The authorities did not release any images following the recapture of Kidal, a historic centre of independence insurgencies and a crossroads on the road to Algeria.

Two officers told AFP on condition of anonymity that the rebels had left the town when the soldiers entered.

Another officer said the army controlled the airstrip and a camp recently evacuated by the UN peacekeepers.

The gathering and verifying of information is complicated by the impossibility of gaining access to the terrain.

On Friday, separatist rebels had the telephone network cut off as the army advanced towards the town.

The insubordination of the Kidal region – where the army suffered humiliating defeats between 2012 and 2014 – was a source of irritation for the government in the capital, Bamako.

Mali’s current military leaders have made the restoration of territorial sovereignty their mantra.

The state had until now barely regained a foothold in Kidal since May 2014, when its armed forces were driven out after a visit by then-prime minister Moussa Mara led to clashes with the rebels.

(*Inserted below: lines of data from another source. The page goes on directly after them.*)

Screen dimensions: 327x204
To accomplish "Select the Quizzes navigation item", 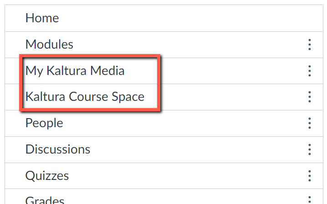I will [47, 176].
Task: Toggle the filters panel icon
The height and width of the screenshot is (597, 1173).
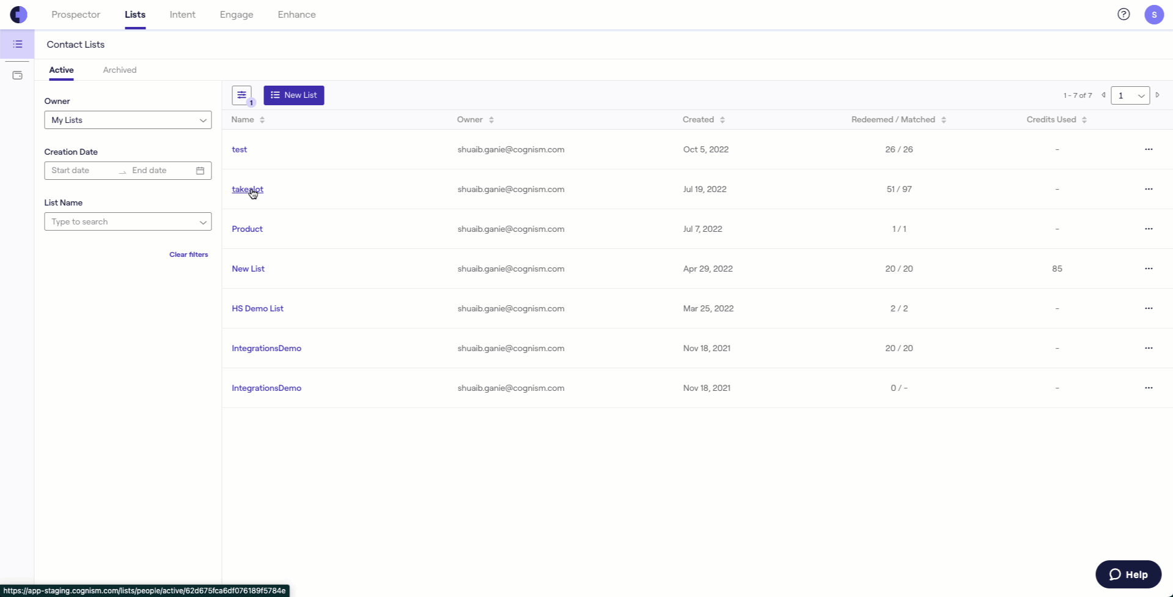Action: (242, 95)
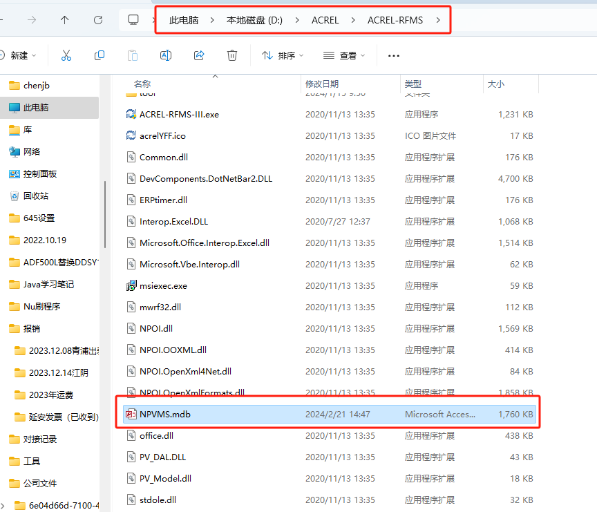Sort by 修改日期 column header
This screenshot has height=512, width=597.
click(x=322, y=84)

The fighting left many soldiers dead.

More recently, as the army advanced towards Kidal, many of the town’s tens of thousands of residents fled, according to social networks.

The army called for calm. It said it had taken steps to ensure the safety of the residents, whom it asked to obey soldiers.

UN withdrawal

A large military column stationed since early October in the village of Anefis, about 110 kilometres (70 miles) south of Kidal, set off last weekend in its direction.

Supported by air assets, it encountered battles along the way.

The junta leader spoke of “heavy losses” inflicted on the enemy.

“Our mission is not over. I remind you that it consists in recovering and securing the integrity of the territory,” he said.

The rebels do not want the UN peacekeepers to hand their camps back to the Malian army, saying it contravenes previously agreed ceasefire and peace deals struck with the government.

When MINUSMA left its camp in Kidal on October 31, the rebels immediately seized control.

Since July, the UN mission has withdrawn nearly 6,000 civilian and uniformed personnel, after the ruling junta demanded the mission depart from Mali.

The deadline for withdrawal, set by the UN Security Council, is December 31.